The user has no persistent Ethereum address. So you end up passing the bridge or relayer contract as the beneficiary. Which means every user's AAVE position lives under the same address, same health factor, same borrowing limit, same liquidation risk across all of them!!
And for borrowing, it gets worse. AAVE's onBehalfOf for borrows requires something called credit delegation. The beneficiary address has to have pre-approved the caller on Ethereum, before any borrowing can happen. A user with no Ethereum history can't do that.
So the real problem isn't msg.sender.
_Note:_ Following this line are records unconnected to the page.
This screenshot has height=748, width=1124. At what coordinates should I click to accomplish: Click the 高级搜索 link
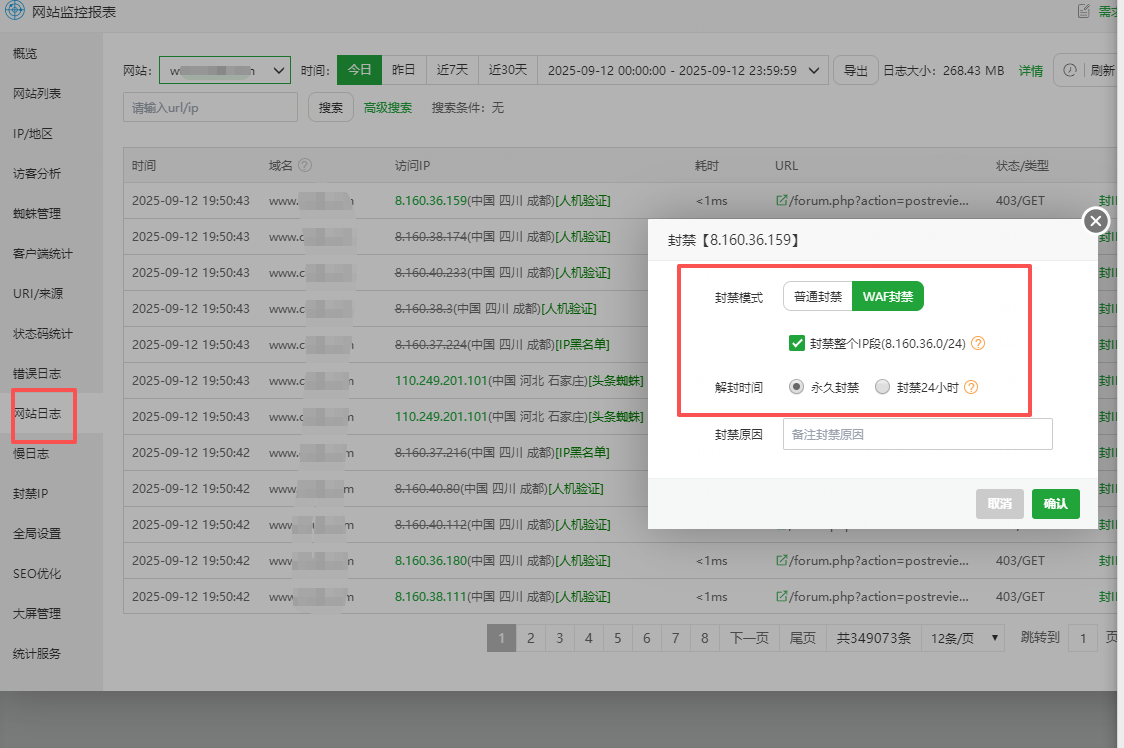(388, 108)
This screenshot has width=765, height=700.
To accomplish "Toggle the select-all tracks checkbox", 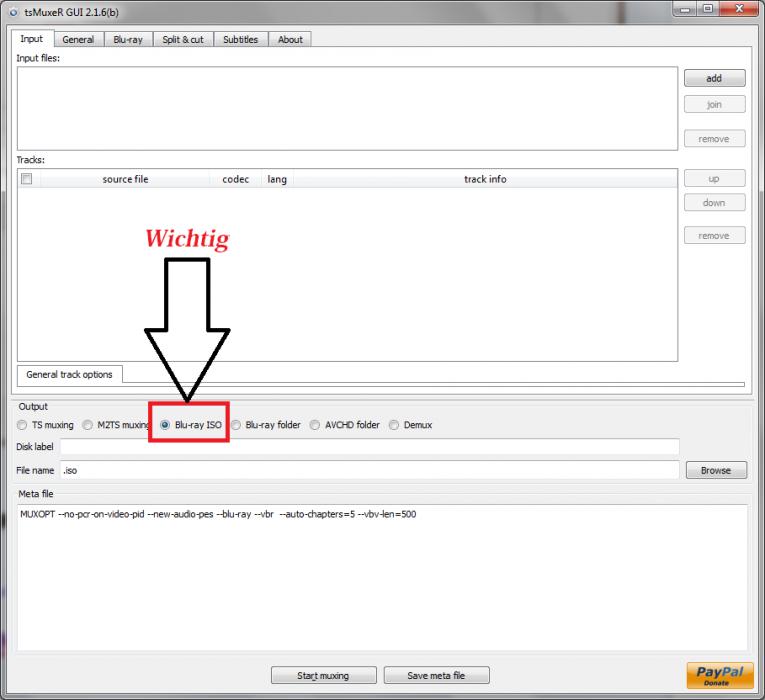I will pos(27,179).
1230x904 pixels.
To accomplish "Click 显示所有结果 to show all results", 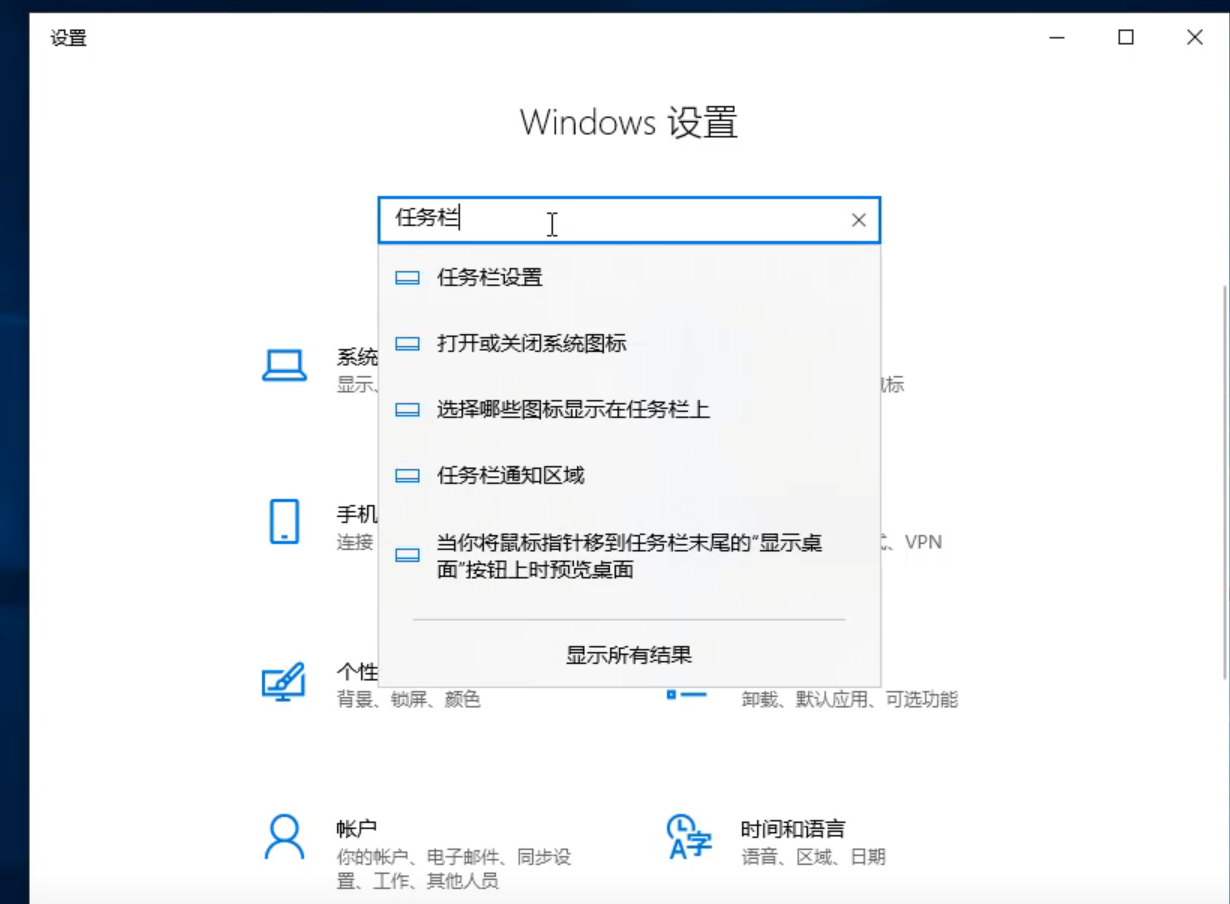I will [x=629, y=656].
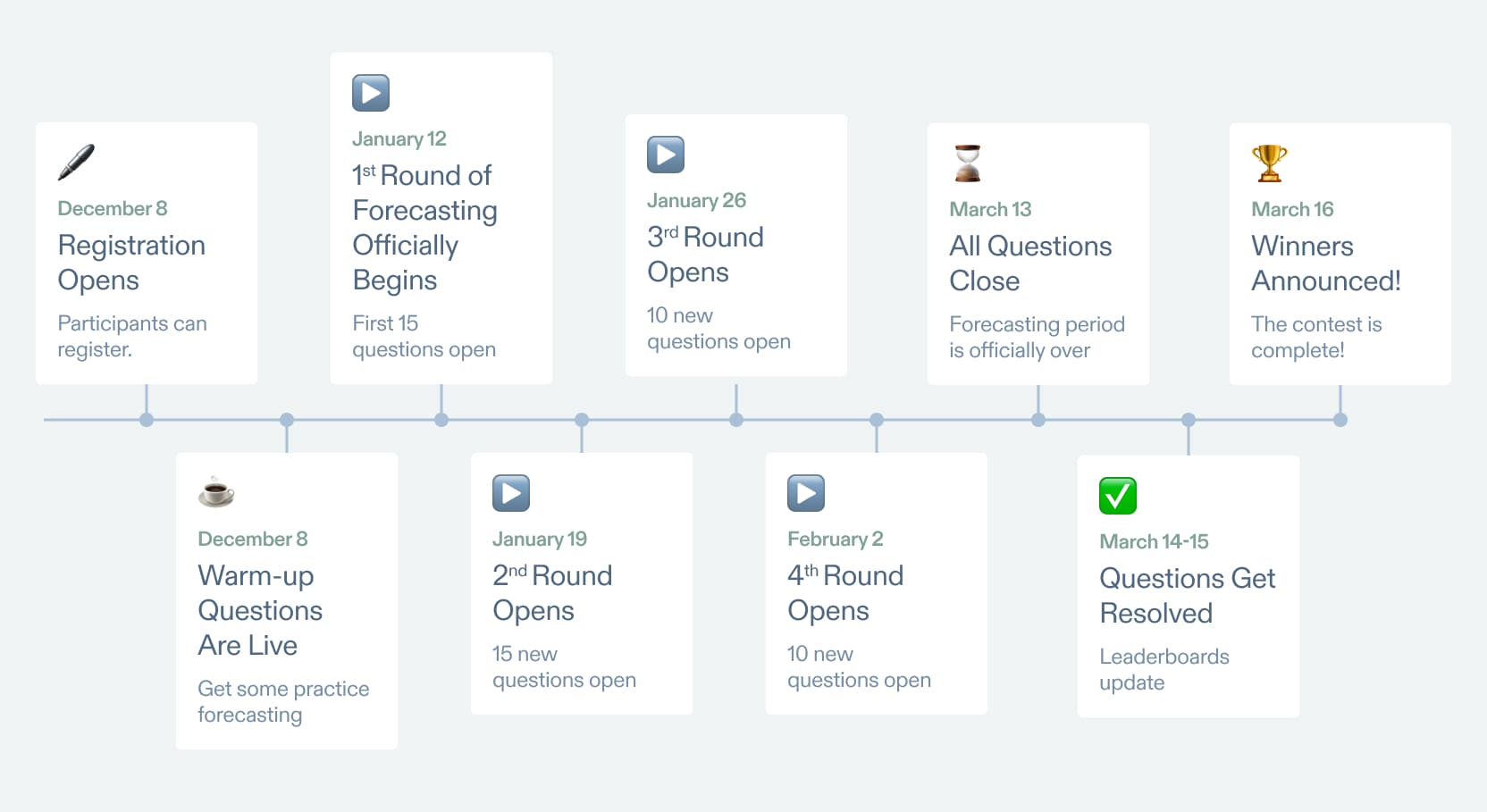1487x812 pixels.
Task: Click the March 14-15 date label
Action: [x=1154, y=541]
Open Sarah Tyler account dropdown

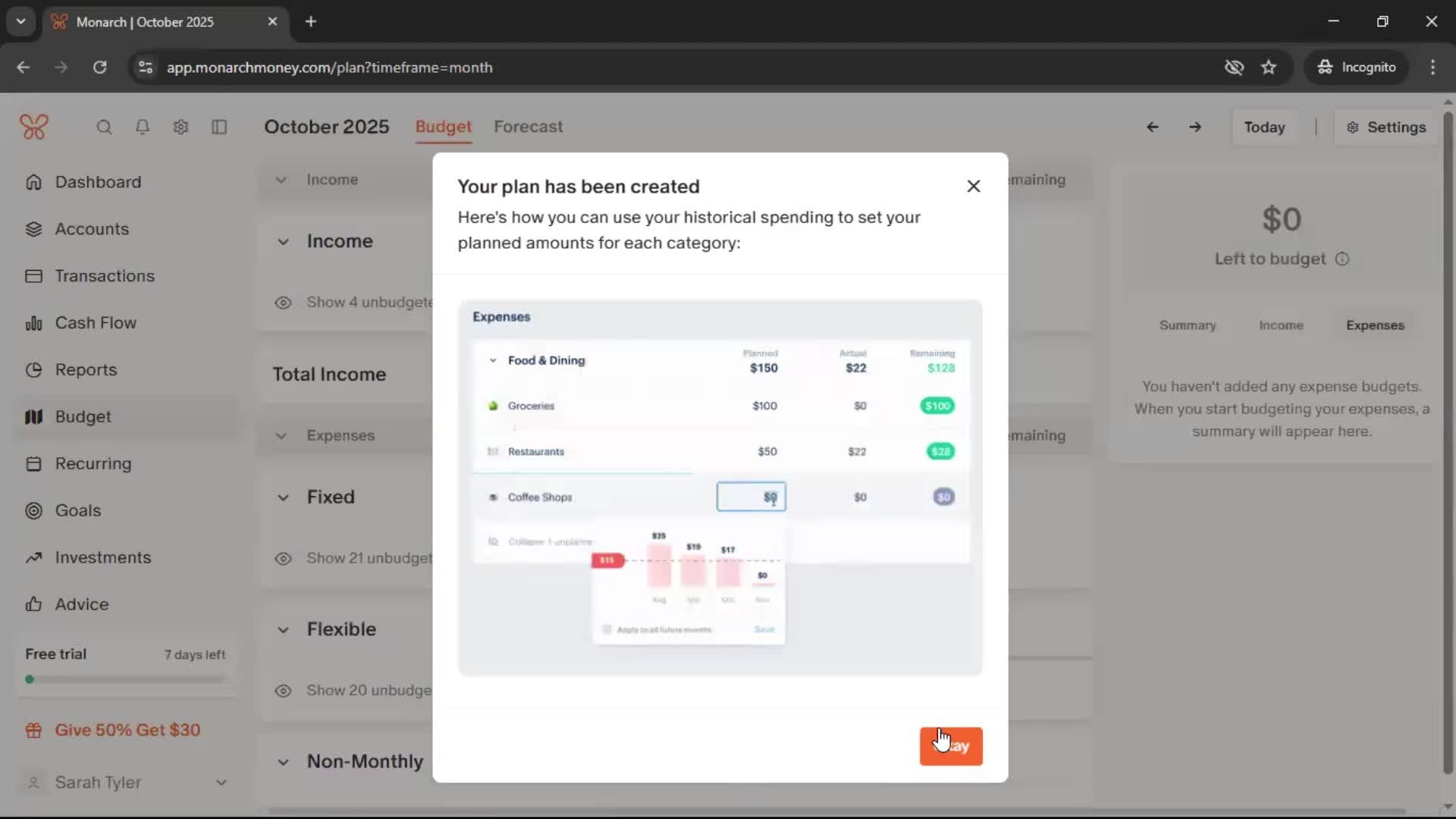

It's that cross-chain users have no persistent, protocol-recognised address on the destination chain to begin with.
No consistent address = no isolated position = no real aggregator.
This is the identity problem in cross-chain DeFi. And it's what most interop protocols have actually failed to efficiently solve.
The destination chain has no way to distinguish users because EVM only sees who called it last and not the original initiator. Solutions like per-user proxy contracts on the destination chain or smart account patterns (which is essentially what Push Chain's UEA and CEA model does) exist, but they require the dApp to architect around this. And most cross-chain interop layers don't handle it natively.
Digs aside. Let’s actually acknowledge it and figure out a viable UNIVERSAL solution.
3 non-negotiable rules
For a lending aggregator to work correctly across chains, 3 things must hold:
- Each user must have an isolated, persistent identity on every target chain.
- That identity must be deterministically derivable.
- And most imp: The user must be able to act from anywhere. Their home chain, a different L1, L2, doesn’t matter!
Most current approaches solve (3) at the cost of (1). You do get semi-efficient cross-chain execution, but at the cost of identity collapse and extreme development overhead.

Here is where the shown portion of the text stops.